O livro Sangue como veremos ao estudar outros poemas dele, é o mais “simbolista” do poeta Da Costa e Silva. Quando lançou no mesmo ano de 1917, Zodíaco e Verhaeren afloraram suas características neoparnasianas, em especial no segundo, uma simples homenagem a um poeta belga, Verhaeren, que o escritor brasileiro apreciava, entre outros poetas simbolistas, inclusive os franceses, mas que hoje é apenas mais um nome efêmero na enorme lista de escritores simbolistas do século XIX e XX, alguns geniais e brilhantes, outros apenas efêmeros ou reles epígonos. É o caso do poeta belga referido e apreciado por tantos à época, inclusive Da Costa e Silva, mas hoje esquecido e datado.


REFERÊNCIAS BIBLIOGRÁFICAS:

DA COSTA E SILVA. Poesias completas. Alberto da Costa e Silva (org.). Rio de Janeiro: O Cruzeiro, 1950.
BALAKIAN, Anna. O simbolismo. Tradução de José Bonifácio. São Paulo: Perspectiva, 2007. Coleção Stylus, vol. 5, dirigida por J. Guinsburg.
BENJAMIN, Walter. Origem do drama trágico alemão. Tradução de João Barrento. Belo Horizonte: Autêntica, 2011.
FRIEDRICH, Hugo. Estrutura da lírica moderna: da metade do século XIX a meados do século XX. Tradução do texto por Marise M. Curioni; tradução das poesias por Dora F. da Silva. São Paulo: Duas Cidades, 1978.
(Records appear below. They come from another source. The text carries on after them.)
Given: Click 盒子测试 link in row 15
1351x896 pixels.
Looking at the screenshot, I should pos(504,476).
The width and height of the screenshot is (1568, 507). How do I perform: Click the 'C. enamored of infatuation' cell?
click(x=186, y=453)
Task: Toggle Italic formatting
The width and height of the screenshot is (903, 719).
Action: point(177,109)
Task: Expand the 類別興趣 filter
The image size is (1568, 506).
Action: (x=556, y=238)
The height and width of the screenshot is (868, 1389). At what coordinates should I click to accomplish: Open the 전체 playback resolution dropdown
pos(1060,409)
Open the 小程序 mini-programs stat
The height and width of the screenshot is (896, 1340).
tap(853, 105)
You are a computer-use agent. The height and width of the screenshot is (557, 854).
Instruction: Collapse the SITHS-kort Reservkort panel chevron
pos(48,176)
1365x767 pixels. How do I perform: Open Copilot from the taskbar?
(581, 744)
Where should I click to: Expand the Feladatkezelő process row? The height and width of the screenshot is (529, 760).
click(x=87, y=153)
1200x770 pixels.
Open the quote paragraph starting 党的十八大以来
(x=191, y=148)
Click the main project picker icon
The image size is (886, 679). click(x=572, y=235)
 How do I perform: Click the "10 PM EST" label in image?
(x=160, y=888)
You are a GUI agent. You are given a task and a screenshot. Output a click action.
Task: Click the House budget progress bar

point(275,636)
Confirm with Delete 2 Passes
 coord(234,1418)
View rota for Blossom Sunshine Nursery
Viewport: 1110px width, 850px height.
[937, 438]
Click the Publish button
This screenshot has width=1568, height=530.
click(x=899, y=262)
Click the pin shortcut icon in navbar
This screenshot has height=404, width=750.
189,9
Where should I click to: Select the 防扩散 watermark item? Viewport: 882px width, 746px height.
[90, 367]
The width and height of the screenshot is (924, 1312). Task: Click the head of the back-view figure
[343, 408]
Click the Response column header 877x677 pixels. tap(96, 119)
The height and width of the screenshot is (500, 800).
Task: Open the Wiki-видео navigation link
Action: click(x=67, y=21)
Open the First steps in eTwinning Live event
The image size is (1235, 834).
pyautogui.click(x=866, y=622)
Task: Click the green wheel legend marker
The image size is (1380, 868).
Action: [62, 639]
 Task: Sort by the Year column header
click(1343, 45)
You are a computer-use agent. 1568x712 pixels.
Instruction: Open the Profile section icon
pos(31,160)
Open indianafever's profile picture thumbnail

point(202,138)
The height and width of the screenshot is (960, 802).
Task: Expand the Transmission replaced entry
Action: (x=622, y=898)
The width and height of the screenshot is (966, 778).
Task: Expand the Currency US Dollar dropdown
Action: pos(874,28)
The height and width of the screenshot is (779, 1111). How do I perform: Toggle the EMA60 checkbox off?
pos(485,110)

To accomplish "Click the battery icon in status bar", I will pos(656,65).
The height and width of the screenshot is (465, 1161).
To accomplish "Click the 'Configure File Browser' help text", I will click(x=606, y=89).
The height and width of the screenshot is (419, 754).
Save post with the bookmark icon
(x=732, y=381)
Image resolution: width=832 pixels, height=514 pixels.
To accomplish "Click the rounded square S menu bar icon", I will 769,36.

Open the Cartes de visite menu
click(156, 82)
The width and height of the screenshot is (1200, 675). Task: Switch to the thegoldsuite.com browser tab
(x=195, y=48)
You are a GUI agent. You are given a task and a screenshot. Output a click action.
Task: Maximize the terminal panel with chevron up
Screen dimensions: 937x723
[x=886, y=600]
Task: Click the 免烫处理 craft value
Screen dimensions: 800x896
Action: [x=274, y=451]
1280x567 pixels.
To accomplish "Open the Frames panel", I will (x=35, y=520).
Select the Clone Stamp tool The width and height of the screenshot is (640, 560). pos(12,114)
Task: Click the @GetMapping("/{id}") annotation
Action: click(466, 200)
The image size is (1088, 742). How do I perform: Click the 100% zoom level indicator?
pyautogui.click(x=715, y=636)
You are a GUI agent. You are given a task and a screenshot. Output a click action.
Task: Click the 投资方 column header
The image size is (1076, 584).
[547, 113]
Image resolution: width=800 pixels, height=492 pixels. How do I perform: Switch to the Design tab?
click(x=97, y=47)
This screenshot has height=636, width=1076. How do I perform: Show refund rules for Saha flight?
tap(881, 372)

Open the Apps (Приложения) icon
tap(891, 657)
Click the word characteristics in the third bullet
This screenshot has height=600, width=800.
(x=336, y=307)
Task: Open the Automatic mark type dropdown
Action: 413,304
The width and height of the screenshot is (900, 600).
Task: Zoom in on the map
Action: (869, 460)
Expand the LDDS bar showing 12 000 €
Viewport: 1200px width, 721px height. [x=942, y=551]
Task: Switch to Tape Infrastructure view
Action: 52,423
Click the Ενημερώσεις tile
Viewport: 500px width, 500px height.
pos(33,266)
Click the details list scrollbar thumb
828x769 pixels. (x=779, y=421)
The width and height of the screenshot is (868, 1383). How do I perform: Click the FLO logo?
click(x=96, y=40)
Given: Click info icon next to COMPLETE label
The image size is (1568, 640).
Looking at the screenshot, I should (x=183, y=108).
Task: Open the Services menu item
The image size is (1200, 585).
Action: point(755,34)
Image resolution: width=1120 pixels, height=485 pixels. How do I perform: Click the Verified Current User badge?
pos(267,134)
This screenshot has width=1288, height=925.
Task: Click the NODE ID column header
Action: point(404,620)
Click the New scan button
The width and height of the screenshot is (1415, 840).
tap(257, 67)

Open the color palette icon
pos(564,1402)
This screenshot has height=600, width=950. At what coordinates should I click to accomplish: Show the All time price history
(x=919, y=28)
HUGO, Victor. Do grotesco e do sublime: tradução do prefácio de Cromwell. Tradução e notas de Célia Berrittini. 3. ed. São Paulo: Perspectiva, 2010.
MURICY, Andrade. Panorama do movimento simbolista brasileiro. vols. 1 e 2. São Paulo: Perspectiva, 1987.
POE, Edgar Allan. Poemas e ensaios. Tradução de Oscar Mendes e Milton Amado. São Paulo: Globo, 2009.
RICIERI, Francine (Org.). Antologia da poesia simbolista e decadente brasileira. São Paulo: Companhia Editora Nacional: Lazuli Editora, 2007.
WILSON, Edmund. O castelo de Axel: estudo sobre a literatura imaginativa de 1870 a 1930. Tradução de José Paulo Paes. São Paulo: Companhia das Letras, 2004.